Holy crap, almost 98% of the time spent on close() calls of which 8388550/8390674 = 99.97% return an error??

paulm@int3 14:13 /dev/shm$ time strace -o /dev/shm/out.fork -f -tt python -m easybuild.main
== temporary log file in case of crash /tmp/paulm/eb-GIde92/easybuild-ti2Xi6.log
...
real    3m51.837s
user    1m15.295s
sys 3m13.255s

# There's masses of close() calls to an incrementing file descriptor, 
# all the way up to 2^20!
17778 14:15:56.310182 clone(child_stack=0, flags=CLONE_CHILD_CLEARTID|CLONE_CHILD_SETTID|SIGCHLD, child_tidptr=0x2b0e8cd35190) = 17783
17783 14:15:56.310727 set_robust_list(0x2b0e8cd351a0, 24) = 0
17778 14:15:56.310788 close(11)         = 0
17778 14:15:56.310854 brk(NULL)         = 0xeb7000
17778 14:15:56.310881 brk(0xfac000)     = 0xfac000
17778 14:15:56.310915 read(10,  <unfinished ...>
17783 14:15:56.311415 close(6)          = 0
17783 14:15:56.311515 close(8)          = 0
17783 14:15:56.311620 close(10)         = 0
17783 14:15:56.311718 dup2(7, 1)        = 1
17783 14:15:56.311804 dup2(9, 2)        = 2
17783 14:15:56.311953 close(7)          = 0
17783 14:15:56.312050 close(9)          = 0
17783 14:15:56.312177 chdir("/dev/shm") = 0
17783 14:15:56.312334 close(3)          = 0
17783 14:15:56.312417 close(4)          = 0
17783 14:15:56.312453 close(5)          = 0
17783 14:15:56.312488 close(6)          = -1 EBADF (Bad file descriptor)
17783 14:15:56.312525 close(7)          = -1 EBADF (Bad file descriptor)
17783 14:15:56.312566 close(8)          = -1 EBADF (Bad file descriptor)
17783 14:15:56.312658 close(9)          = -1 EBADF (Bad file descriptor)
17783 14:15:56.312730 close(10)         = -1 EBADF (Bad file descriptor)
17783 14:15:56.312770 close(12)         = 0
17783 14:15:56.312806 close(13)         = -1 EBADF (Bad file descriptor)
17783 14:15:56.312842 close(14)         = -1 EBADF (Bad file descriptor)
17783 14:15:56.312878 close(15)         = -1 EBADF (Bad file descriptor)
17783 14:15:56.312914 close(16)         = -1 EBADF (Bad file descriptor)
...
17783 14:16:24.665785 close(1048571)    = -1 EBADF (Bad file descriptor)
17783 14:16:24.665811 close(1048572)    = -1 EBADF (Bad file descriptor)
17783 14:16:24.665837 close(1048573)    = -1 EBADF (Bad file descriptor)
17783 14:16:24.665863 close(1048574)    = -1 EBADF (Bad file descriptor)
17783 14:16:24.665890 close(1048575)    = -1 EBADF (Bad file descriptor)
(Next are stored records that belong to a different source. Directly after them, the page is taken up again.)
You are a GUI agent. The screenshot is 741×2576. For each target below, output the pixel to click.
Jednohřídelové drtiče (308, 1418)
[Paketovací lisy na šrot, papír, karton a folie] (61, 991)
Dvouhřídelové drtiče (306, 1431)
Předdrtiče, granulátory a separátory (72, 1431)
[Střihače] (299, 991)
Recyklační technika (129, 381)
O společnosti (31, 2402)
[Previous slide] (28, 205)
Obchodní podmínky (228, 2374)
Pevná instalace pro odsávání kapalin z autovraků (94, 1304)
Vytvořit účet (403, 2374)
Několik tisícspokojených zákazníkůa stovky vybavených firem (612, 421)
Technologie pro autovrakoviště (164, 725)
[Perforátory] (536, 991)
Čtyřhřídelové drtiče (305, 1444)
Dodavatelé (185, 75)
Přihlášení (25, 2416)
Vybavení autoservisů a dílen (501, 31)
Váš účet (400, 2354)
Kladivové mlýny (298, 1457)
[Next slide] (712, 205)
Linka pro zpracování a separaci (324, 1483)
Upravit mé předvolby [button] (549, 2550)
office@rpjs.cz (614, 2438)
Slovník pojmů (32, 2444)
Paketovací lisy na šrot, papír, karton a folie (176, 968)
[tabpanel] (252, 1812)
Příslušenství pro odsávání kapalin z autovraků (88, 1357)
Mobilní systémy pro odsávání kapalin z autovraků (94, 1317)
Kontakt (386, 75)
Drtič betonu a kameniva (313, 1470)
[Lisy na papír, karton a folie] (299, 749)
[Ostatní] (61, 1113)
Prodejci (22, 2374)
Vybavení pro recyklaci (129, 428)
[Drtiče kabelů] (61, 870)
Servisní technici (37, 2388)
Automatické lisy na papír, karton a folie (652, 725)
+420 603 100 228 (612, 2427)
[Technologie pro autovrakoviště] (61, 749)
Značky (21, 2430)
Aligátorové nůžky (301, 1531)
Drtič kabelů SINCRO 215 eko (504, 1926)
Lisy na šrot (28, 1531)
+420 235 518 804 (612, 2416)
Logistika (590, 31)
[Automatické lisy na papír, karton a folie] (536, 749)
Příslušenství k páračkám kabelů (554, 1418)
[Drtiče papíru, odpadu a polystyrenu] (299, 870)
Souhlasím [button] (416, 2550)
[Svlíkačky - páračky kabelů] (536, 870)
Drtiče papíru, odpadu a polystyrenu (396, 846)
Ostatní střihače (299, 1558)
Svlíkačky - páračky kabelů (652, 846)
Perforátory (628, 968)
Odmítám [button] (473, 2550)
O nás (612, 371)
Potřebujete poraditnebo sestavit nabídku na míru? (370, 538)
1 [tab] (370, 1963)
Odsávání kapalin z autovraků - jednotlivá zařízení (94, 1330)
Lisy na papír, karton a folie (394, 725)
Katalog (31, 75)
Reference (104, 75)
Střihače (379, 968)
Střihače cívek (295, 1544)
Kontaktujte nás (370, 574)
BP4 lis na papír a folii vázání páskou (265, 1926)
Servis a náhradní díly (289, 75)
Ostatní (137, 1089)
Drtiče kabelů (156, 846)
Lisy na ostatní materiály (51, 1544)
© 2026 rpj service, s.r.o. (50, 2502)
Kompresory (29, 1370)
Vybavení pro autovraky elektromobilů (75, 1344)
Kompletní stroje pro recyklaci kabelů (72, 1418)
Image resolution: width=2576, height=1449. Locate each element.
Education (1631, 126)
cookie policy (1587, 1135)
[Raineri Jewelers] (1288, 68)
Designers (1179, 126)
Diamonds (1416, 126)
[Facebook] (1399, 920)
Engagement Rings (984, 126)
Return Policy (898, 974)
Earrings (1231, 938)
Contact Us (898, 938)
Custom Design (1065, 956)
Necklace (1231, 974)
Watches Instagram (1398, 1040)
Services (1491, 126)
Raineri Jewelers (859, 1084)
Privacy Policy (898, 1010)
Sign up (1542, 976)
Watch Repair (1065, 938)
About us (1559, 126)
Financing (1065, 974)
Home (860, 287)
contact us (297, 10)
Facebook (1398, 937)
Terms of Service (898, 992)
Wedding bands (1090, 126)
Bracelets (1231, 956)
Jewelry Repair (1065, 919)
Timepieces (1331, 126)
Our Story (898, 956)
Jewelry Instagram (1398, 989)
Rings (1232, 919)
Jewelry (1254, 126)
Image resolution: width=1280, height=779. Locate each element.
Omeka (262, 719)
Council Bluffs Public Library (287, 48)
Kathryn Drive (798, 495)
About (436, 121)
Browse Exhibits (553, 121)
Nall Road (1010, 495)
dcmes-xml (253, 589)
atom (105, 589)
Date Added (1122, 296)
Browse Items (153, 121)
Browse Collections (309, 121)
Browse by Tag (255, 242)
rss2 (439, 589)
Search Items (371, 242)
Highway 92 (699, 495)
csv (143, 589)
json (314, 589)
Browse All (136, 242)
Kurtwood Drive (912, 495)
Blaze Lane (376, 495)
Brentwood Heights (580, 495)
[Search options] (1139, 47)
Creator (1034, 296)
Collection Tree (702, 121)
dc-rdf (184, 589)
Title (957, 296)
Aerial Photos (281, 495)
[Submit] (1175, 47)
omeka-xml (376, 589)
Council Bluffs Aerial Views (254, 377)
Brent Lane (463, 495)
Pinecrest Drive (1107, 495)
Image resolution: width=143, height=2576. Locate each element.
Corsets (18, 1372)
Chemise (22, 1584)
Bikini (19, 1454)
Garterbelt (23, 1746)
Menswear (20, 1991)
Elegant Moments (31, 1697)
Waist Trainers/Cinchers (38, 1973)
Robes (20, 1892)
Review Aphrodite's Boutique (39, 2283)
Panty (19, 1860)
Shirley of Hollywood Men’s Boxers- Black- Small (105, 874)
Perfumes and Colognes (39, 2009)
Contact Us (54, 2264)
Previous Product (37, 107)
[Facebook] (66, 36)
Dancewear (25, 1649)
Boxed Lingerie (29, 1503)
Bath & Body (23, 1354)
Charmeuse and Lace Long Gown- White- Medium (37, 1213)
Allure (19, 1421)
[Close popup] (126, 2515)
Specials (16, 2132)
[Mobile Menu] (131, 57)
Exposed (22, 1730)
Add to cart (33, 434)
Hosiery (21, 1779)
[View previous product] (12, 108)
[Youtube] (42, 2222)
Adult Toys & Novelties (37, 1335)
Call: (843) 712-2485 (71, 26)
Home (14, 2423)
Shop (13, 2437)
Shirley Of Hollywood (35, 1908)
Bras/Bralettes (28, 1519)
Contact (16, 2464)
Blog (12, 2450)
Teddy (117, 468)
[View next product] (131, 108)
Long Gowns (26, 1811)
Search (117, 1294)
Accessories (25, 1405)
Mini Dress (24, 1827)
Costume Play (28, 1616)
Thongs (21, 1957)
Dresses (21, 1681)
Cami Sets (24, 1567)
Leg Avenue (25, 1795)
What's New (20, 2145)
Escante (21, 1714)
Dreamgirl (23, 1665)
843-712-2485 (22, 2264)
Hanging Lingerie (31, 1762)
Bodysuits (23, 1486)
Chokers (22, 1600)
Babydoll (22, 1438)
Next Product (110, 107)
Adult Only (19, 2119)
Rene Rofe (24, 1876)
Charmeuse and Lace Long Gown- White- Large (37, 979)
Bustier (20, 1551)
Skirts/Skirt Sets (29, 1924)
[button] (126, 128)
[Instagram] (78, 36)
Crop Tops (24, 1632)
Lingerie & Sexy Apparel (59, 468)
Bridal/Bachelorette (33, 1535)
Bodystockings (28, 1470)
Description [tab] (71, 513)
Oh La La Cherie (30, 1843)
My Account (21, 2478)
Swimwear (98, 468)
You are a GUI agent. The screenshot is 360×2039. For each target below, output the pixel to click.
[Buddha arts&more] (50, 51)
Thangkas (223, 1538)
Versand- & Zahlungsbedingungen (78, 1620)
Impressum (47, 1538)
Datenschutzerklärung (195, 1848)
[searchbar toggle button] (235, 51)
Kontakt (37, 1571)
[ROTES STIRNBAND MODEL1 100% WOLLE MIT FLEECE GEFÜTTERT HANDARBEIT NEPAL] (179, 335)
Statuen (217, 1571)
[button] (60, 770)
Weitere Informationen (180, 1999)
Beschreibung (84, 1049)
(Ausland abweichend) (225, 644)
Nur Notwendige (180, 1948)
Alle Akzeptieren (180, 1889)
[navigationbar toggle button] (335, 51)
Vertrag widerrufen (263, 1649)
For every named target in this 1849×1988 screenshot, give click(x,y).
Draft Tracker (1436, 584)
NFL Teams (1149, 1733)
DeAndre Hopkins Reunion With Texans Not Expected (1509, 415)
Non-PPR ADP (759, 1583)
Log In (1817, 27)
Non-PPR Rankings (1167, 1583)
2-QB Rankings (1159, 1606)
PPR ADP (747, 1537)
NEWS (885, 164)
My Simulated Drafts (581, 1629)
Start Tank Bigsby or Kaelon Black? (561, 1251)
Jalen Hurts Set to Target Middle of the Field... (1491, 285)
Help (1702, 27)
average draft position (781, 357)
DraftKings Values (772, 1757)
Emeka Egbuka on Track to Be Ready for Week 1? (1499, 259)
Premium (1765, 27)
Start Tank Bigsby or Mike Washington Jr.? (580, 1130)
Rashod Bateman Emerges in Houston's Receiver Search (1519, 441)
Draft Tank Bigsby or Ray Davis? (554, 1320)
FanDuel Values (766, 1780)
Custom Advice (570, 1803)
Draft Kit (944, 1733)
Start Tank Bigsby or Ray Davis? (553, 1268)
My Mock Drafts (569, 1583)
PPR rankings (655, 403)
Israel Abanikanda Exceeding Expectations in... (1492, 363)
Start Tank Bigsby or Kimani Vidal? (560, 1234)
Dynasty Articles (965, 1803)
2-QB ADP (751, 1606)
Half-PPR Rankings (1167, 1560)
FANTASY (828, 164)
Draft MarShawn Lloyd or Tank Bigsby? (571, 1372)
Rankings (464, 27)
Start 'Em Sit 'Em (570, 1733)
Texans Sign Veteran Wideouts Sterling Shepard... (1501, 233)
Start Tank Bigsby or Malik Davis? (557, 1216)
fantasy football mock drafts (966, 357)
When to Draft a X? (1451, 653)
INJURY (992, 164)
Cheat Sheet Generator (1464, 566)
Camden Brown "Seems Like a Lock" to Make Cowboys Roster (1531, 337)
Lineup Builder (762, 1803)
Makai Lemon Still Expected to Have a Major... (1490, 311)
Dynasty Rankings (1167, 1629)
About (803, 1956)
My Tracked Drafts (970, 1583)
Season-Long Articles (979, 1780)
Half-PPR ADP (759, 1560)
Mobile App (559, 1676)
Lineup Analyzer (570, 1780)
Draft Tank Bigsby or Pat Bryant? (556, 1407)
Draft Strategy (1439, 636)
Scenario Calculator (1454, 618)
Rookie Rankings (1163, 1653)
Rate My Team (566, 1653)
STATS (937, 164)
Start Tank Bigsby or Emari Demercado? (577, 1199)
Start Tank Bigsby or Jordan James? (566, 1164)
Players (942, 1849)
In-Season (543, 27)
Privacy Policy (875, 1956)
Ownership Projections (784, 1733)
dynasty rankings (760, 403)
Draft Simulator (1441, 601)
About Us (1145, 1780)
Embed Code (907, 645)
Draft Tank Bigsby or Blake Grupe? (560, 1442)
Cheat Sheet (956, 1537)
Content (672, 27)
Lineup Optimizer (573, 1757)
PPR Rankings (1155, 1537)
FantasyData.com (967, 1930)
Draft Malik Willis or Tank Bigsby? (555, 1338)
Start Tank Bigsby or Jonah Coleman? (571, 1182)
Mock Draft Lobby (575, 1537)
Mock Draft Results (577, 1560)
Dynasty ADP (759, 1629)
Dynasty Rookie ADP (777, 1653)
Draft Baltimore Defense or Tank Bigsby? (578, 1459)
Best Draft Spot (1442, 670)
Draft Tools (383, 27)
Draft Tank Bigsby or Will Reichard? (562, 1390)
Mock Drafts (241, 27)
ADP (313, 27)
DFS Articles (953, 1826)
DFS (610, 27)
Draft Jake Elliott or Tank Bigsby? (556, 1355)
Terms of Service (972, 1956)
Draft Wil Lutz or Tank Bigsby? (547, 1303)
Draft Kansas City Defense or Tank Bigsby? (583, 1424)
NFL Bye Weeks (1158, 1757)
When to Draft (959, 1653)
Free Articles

# Yikes, why would these calls ever be made? 
paulm@int3 14:24 /dev/shm$ grep EBADF out.fork |wc -l
8388556

# Seems this whole circus is happening multiple times during an eb run
paulm@int3 14:25 /dev/shm$ grep "close(1048575)" out.fork 
17783 14:16:24.665890 close(1048575)    = -1 EBADF (Bad file descriptor)
17957 14:16:52.828486 close(1048575)    = -1 EBADF (Bad file descriptor)
17983 14:17:21.205566 close(1048575)    = -1 EBADF (Bad file descriptor)
18007 14:17:49.652933 close(1048575)    = -1 EBADF (Bad file descriptor)
18037 14:18:19.853487 close(1048575)    = -1 EBADF (Bad file descriptor)
18272 14:18:48.468929 close(1048575)    = -1 EBADF (Bad file descriptor)
18310 14:19:17.670173 close(1048575)    = -1 EBADF (Bad file descriptor)
18345 14:19:46.179046 close(1048575)    = -1 EBADF (Bad file descriptor)

Apparently, this isn't completely weird and the appears to be a common way to close all inherited file descriptors in a child process. See e.g. here and here. The latter issue has an interesting comment about a piece of Python code using os.closerange(). Does EB use that call (or reference RLIMIT_NOFILE)?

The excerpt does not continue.